[START Entries]

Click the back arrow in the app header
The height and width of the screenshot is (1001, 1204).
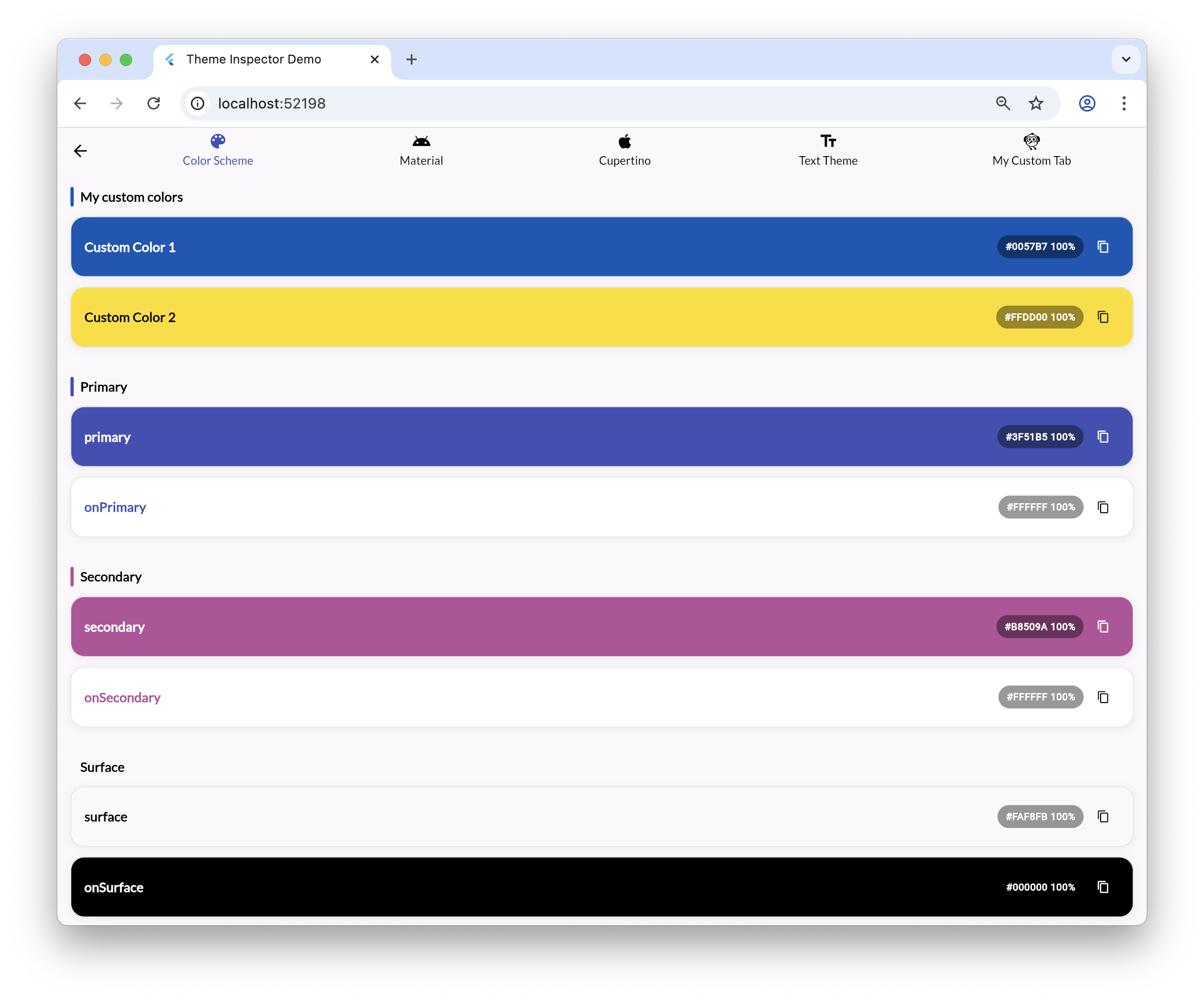click(x=80, y=151)
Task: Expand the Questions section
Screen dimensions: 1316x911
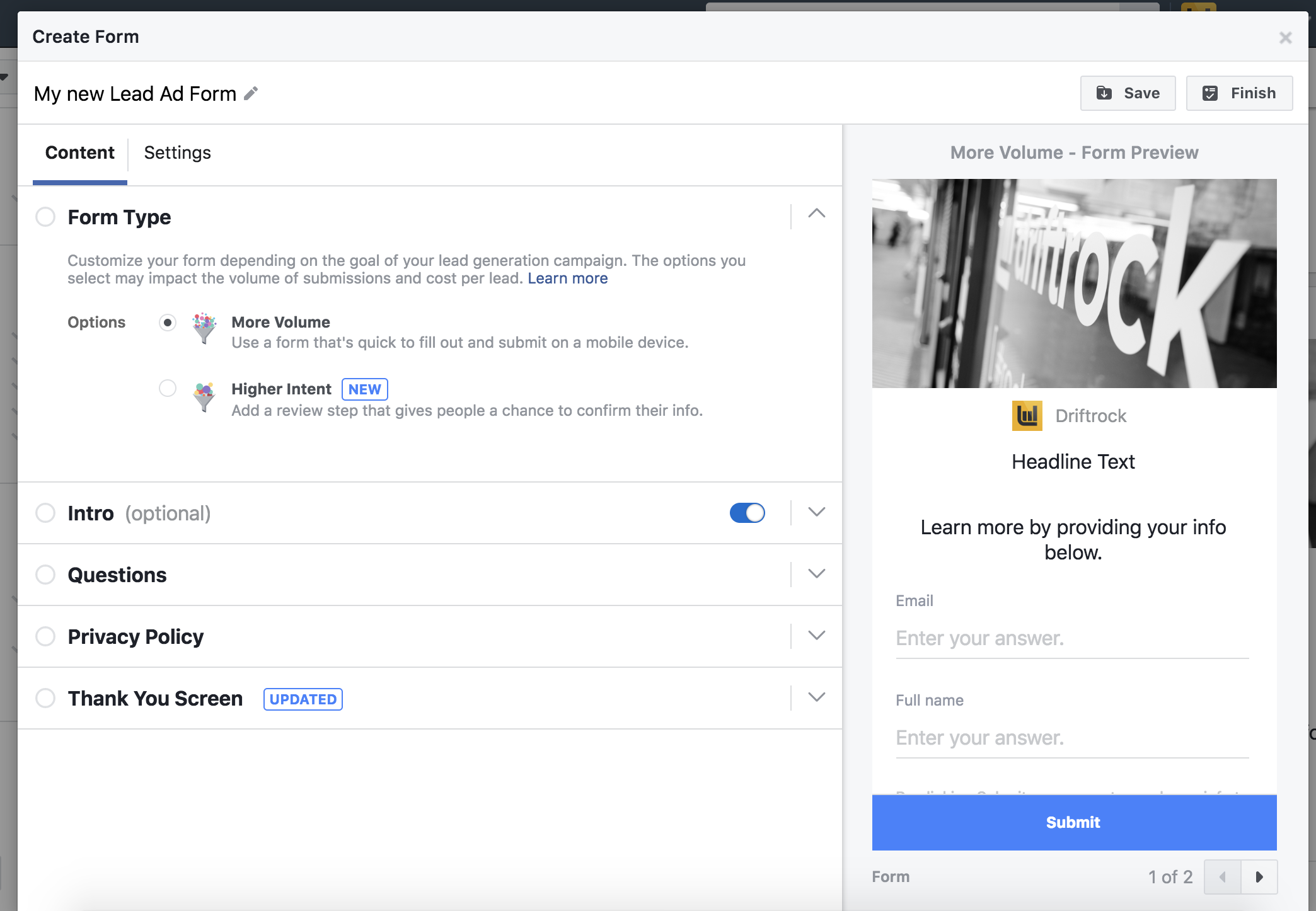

[END Entries]

*Problem description*:
Pick out each line of the listing above that contains the word "arrow", and copy those lines.

*Task result*:
Click the back arrow in the app header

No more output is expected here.